___ DATA

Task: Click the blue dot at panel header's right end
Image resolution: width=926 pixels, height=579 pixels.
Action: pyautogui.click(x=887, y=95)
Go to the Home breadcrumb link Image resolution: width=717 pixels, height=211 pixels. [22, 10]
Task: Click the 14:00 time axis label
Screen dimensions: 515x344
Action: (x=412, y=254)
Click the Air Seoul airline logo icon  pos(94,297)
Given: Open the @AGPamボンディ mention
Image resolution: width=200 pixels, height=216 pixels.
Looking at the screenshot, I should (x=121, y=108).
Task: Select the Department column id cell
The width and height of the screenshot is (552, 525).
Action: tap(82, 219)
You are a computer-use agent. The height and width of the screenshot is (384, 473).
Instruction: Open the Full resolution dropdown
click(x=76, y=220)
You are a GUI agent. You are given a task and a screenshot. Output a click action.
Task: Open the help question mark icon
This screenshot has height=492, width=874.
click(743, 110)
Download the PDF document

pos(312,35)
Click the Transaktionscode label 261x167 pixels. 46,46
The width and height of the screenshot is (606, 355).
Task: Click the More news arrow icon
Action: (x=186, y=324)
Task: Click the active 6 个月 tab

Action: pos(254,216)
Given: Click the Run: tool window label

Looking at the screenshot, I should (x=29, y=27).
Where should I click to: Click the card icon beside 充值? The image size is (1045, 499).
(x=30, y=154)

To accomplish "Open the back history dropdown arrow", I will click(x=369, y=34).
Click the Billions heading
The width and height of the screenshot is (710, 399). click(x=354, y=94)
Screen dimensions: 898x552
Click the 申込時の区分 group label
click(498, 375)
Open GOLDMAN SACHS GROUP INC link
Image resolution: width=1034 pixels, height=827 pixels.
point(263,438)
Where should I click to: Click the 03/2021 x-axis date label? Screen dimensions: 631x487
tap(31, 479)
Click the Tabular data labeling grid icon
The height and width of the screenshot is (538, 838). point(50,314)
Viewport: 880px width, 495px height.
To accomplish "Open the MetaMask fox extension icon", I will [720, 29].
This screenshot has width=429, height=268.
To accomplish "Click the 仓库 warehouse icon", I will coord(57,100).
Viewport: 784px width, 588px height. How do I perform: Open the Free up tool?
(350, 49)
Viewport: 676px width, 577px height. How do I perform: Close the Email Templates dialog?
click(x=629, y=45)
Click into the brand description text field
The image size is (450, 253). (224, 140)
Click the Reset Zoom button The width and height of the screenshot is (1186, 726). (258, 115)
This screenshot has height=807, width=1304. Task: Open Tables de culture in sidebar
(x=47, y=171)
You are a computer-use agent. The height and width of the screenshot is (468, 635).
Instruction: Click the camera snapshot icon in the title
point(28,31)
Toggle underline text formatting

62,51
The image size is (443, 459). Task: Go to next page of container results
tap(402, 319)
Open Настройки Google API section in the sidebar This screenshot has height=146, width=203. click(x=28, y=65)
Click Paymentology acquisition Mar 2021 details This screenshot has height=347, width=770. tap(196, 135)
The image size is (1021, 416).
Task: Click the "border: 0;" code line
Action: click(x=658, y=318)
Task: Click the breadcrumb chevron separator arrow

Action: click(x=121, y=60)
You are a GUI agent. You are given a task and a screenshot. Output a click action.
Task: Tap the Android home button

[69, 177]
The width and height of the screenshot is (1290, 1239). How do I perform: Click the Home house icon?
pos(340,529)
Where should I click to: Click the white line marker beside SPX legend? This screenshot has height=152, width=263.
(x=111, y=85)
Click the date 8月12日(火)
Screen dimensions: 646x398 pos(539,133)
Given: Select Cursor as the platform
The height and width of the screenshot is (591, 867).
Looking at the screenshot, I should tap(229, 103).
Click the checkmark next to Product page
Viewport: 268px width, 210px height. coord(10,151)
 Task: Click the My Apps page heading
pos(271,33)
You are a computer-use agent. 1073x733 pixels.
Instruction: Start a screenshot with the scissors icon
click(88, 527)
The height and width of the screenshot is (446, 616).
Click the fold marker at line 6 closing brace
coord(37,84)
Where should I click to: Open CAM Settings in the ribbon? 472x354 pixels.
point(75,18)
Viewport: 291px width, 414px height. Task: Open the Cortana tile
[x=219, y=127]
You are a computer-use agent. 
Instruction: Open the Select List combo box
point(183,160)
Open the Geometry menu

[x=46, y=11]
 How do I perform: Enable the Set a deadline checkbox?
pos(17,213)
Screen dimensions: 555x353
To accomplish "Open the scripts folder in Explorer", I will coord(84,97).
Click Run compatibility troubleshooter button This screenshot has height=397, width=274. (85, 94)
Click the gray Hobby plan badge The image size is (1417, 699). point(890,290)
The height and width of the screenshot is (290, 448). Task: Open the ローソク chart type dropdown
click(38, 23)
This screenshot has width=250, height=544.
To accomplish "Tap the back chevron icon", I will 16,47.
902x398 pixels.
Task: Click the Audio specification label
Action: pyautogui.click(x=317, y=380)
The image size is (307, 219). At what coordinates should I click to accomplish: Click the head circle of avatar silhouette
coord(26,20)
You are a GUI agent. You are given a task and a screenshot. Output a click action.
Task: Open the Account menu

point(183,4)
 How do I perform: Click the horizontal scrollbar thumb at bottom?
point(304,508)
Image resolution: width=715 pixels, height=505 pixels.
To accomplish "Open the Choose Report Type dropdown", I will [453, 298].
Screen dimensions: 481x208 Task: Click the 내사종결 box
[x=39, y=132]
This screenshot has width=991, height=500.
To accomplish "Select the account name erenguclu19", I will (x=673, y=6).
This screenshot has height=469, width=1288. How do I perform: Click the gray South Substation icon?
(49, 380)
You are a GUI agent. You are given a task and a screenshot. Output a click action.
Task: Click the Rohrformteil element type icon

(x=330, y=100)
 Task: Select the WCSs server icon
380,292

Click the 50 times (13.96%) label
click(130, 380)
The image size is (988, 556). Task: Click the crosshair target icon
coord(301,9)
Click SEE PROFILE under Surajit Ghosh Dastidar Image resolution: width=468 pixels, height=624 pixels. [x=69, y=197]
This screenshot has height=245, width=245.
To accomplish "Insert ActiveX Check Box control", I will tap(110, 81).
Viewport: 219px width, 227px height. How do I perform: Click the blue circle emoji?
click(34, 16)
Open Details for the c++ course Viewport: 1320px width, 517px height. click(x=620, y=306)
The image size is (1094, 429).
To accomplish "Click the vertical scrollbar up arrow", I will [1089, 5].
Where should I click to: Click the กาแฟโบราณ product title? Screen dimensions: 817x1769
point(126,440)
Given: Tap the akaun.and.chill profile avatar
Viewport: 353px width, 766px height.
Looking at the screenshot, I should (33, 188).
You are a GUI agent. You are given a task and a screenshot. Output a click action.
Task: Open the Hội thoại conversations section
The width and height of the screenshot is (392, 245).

______

All of the data above needs to be written out exactly.

- [YOUR RESPONSE]:
Task: Click the blue dot at panel header's right end
Image resolution: width=926 pixels, height=579 pixels.
Action: pyautogui.click(x=887, y=95)
Go to the Home breadcrumb link Image resolution: width=717 pixels, height=211 pixels. [22, 10]
Task: Click the 14:00 time axis label
Screen dimensions: 515x344
Action: (x=412, y=254)
Click the Air Seoul airline logo icon  pos(94,297)
Given: Open the @AGPamボンディ mention
Image resolution: width=200 pixels, height=216 pixels.
Looking at the screenshot, I should (x=121, y=108).
Task: Select the Department column id cell
The width and height of the screenshot is (552, 525).
Action: tap(82, 219)
You are a computer-use agent. The height and width of the screenshot is (384, 473).
Instruction: Open the Full resolution dropdown
click(x=76, y=220)
You are a GUI agent. You are given a task and a screenshot. Output a click action.
Task: Open the help question mark icon
This screenshot has height=492, width=874.
click(743, 110)
Download the PDF document

pos(312,35)
Click the Transaktionscode label 261x167 pixels. 46,46
The width and height of the screenshot is (606, 355).
Task: Click the More news arrow icon
Action: (x=186, y=324)
Task: Click the active 6 个月 tab

Action: pos(254,216)
Given: Click the Run: tool window label

Looking at the screenshot, I should (x=29, y=27).
Where should I click to: Click the card icon beside 充值? The image size is (1045, 499).
(x=30, y=154)

To accomplish "Open the back history dropdown arrow", I will click(x=369, y=34).
Click the Billions heading
The width and height of the screenshot is (710, 399). click(x=354, y=94)
Screen dimensions: 898x552
Click the 申込時の区分 group label
click(498, 375)
Open GOLDMAN SACHS GROUP INC link
Image resolution: width=1034 pixels, height=827 pixels.
point(263,438)
Where should I click to: Click the 03/2021 x-axis date label? Screen dimensions: 631x487
tap(31, 479)
Click the Tabular data labeling grid icon
The height and width of the screenshot is (538, 838). point(50,314)
Viewport: 880px width, 495px height.
To accomplish "Open the MetaMask fox extension icon", I will [720, 29].
This screenshot has width=429, height=268.
To accomplish "Click the 仓库 warehouse icon", I will coord(57,100).
Viewport: 784px width, 588px height. How do I perform: Open the Free up tool?
(350, 49)
Viewport: 676px width, 577px height. How do I perform: Close the Email Templates dialog?
click(x=629, y=45)
Click into the brand description text field
The image size is (450, 253). (224, 140)
Click the Reset Zoom button The width and height of the screenshot is (1186, 726). (258, 115)
This screenshot has height=807, width=1304. Task: Open Tables de culture in sidebar
(x=47, y=171)
You are a computer-use agent. The height and width of the screenshot is (468, 635).
Instruction: Click the camera snapshot icon in the title
point(28,31)
Toggle underline text formatting

62,51
The image size is (443, 459). Task: Go to next page of container results
tap(402, 319)
Open Настройки Google API section in the sidebar This screenshot has height=146, width=203. click(x=28, y=65)
Click Paymentology acquisition Mar 2021 details This screenshot has height=347, width=770. tap(196, 135)
The image size is (1021, 416).
Task: Click the "border: 0;" code line
Action: click(x=658, y=318)
Task: Click the breadcrumb chevron separator arrow

Action: click(x=121, y=60)
You are a GUI agent. You are given a task and a screenshot. Output a click action.
Task: Tap the Android home button

[69, 177]
The width and height of the screenshot is (1290, 1239). How do I perform: Click the Home house icon?
pos(340,529)
Where should I click to: Click the white line marker beside SPX legend? This screenshot has height=152, width=263.
(x=111, y=85)
Click the date 8月12日(火)
Screen dimensions: 646x398 pos(539,133)
Given: Select Cursor as the platform
The height and width of the screenshot is (591, 867).
Looking at the screenshot, I should tap(229, 103).
Click the checkmark next to Product page
Viewport: 268px width, 210px height. coord(10,151)
 Task: Click the My Apps page heading
pos(271,33)
You are a computer-use agent. 1073x733 pixels.
Instruction: Start a screenshot with the scissors icon
click(88, 527)
The height and width of the screenshot is (446, 616).
Click the fold marker at line 6 closing brace
coord(37,84)
Where should I click to: Open CAM Settings in the ribbon? 472x354 pixels.
point(75,18)
Viewport: 291px width, 414px height. Task: Open the Cortana tile
[x=219, y=127]
You are a computer-use agent. 
Instruction: Open the Select List combo box
point(183,160)
Open the Geometry menu

[x=46, y=11]
 How do I perform: Enable the Set a deadline checkbox?
pos(17,213)
Screen dimensions: 555x353
To accomplish "Open the scripts folder in Explorer", I will coord(84,97).
Click Run compatibility troubleshooter button This screenshot has height=397, width=274. (85, 94)
Click the gray Hobby plan badge The image size is (1417, 699). point(890,290)
The height and width of the screenshot is (290, 448). Task: Open the ローソク chart type dropdown
click(38, 23)
This screenshot has width=250, height=544.
To accomplish "Tap the back chevron icon", I will 16,47.
902x398 pixels.
Task: Click the Audio specification label
Action: pyautogui.click(x=317, y=380)
The image size is (307, 219). At what coordinates should I click to accomplish: Click the head circle of avatar silhouette
coord(26,20)
You are a GUI agent. You are given a task and a screenshot. Output a click action.
Task: Open the Account menu

point(183,4)
 How do I perform: Click the horizontal scrollbar thumb at bottom?
point(304,508)
Image resolution: width=715 pixels, height=505 pixels.
To accomplish "Open the Choose Report Type dropdown", I will [453, 298].
Screen dimensions: 481x208 Task: Click the 내사종결 box
[x=39, y=132]
This screenshot has width=991, height=500.
To accomplish "Select the account name erenguclu19", I will (x=673, y=6).
This screenshot has height=469, width=1288. How do I perform: Click the gray South Substation icon?
(49, 380)
You are a GUI agent. You are given a task and a screenshot. Output a click action.
Task: Click the Rohrformteil element type icon

(x=330, y=100)
 Task: Select the WCSs server icon
380,292

Click the 50 times (13.96%) label
click(130, 380)
The image size is (988, 556). Task: Click the crosshair target icon
coord(301,9)
Click SEE PROFILE under Surajit Ghosh Dastidar Image resolution: width=468 pixels, height=624 pixels. [x=69, y=197]
This screenshot has height=245, width=245.
To accomplish "Insert ActiveX Check Box control", I will tap(110, 81).
Viewport: 219px width, 227px height. How do I perform: Click the blue circle emoji?
click(34, 16)
Open Details for the c++ course Viewport: 1320px width, 517px height. click(x=620, y=306)
The image size is (1094, 429).
To accomplish "Click the vertical scrollbar up arrow", I will [1089, 5].
Where should I click to: Click the กาแฟโบราณ product title? Screen dimensions: 817x1769
point(126,440)
Given: Tap the akaun.and.chill profile avatar
Viewport: 353px width, 766px height.
Looking at the screenshot, I should (33, 188).
You are a GUI agent. You are given a task and a screenshot. Output a click action.
Task: Open the Hội thoại conversations section
The width and height of the screenshot is (392, 245).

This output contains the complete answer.